-- RECORDS FOR PROCESSING follows --
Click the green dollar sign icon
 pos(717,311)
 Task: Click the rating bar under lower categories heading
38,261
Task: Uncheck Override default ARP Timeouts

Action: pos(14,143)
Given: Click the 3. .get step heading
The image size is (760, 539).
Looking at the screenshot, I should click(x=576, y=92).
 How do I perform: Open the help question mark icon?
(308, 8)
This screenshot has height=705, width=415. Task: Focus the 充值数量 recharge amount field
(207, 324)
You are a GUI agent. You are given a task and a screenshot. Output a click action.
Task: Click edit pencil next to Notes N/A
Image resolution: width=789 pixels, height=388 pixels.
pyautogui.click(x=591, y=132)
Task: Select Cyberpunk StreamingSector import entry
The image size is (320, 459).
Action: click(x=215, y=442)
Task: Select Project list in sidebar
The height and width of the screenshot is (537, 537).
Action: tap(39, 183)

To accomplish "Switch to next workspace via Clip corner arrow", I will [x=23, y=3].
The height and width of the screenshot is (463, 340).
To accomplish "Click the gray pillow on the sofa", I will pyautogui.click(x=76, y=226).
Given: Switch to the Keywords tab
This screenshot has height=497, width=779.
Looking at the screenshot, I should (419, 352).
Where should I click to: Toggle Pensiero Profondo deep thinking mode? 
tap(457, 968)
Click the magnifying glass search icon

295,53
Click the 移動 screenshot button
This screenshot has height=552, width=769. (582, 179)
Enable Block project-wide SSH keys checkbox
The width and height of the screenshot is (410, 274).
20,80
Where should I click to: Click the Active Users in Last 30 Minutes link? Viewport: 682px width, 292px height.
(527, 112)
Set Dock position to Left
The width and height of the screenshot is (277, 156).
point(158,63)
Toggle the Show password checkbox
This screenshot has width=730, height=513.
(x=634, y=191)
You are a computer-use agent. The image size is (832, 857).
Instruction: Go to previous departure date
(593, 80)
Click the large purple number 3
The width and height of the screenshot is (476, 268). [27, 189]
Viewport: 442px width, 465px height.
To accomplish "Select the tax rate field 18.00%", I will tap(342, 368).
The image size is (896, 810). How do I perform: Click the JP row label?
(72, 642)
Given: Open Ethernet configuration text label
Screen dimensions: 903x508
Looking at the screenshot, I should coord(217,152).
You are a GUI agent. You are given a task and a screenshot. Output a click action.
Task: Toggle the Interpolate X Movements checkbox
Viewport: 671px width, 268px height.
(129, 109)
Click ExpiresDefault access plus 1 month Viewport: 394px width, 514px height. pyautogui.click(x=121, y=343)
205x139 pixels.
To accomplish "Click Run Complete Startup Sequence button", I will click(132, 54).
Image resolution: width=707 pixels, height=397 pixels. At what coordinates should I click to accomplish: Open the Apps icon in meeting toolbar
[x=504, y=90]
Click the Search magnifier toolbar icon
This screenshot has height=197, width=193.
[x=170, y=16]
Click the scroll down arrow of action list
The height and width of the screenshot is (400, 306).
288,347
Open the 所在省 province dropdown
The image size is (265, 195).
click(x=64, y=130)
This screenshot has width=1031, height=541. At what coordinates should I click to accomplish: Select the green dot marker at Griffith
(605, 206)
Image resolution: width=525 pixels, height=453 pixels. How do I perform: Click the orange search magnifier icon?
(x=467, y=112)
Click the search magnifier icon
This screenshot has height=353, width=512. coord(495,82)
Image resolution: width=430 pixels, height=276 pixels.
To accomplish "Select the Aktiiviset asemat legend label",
-- RECORDS FOR PROCESSING concluded --
_WORK TO BE COMPLETED_
Please state how many lines of the entries above include the string "Switch", giving the number and nothing more.

_RESPONSE BELOW_
2